Data records

== Segment start ==

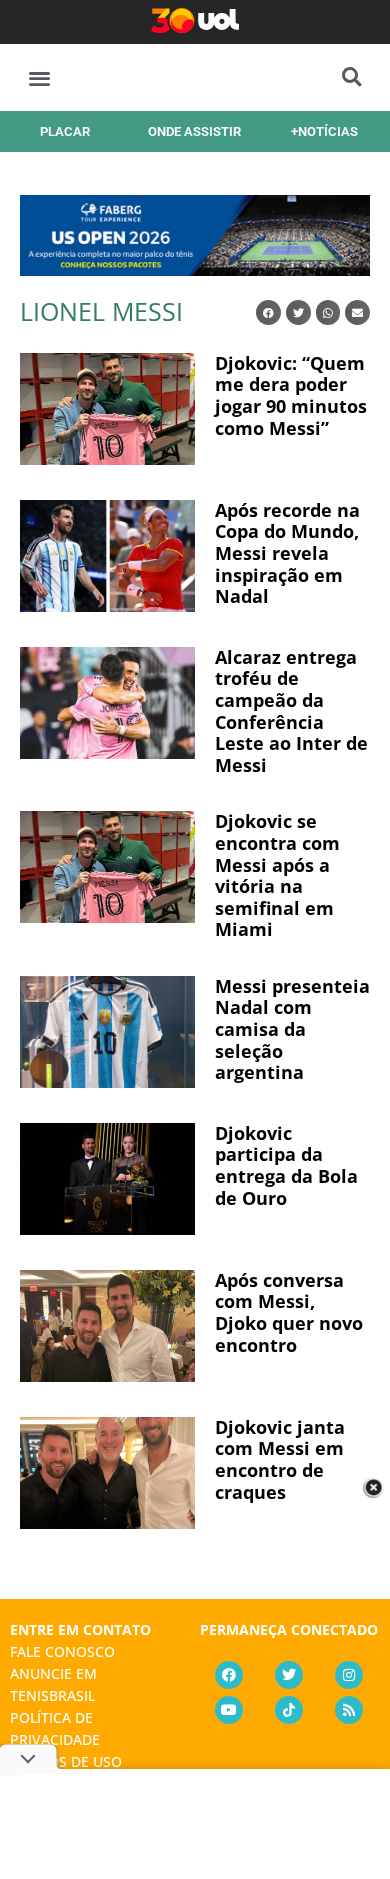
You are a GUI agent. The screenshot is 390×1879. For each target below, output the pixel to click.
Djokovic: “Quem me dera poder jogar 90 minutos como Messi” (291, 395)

== Segment end ==
== Segment start ==

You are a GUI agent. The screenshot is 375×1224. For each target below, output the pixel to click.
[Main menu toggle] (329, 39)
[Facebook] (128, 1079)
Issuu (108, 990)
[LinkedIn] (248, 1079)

== Segment end ==

Exercise
Only the lines containing "agent" are needed; copy each of them from the data.

Solution
You are a GUI agent. The screenshot is 390×1879. For each target below, output the pixel to click.
You are a GUI agent. The screenshot is 375×1224. For each target below, output the pixel to click.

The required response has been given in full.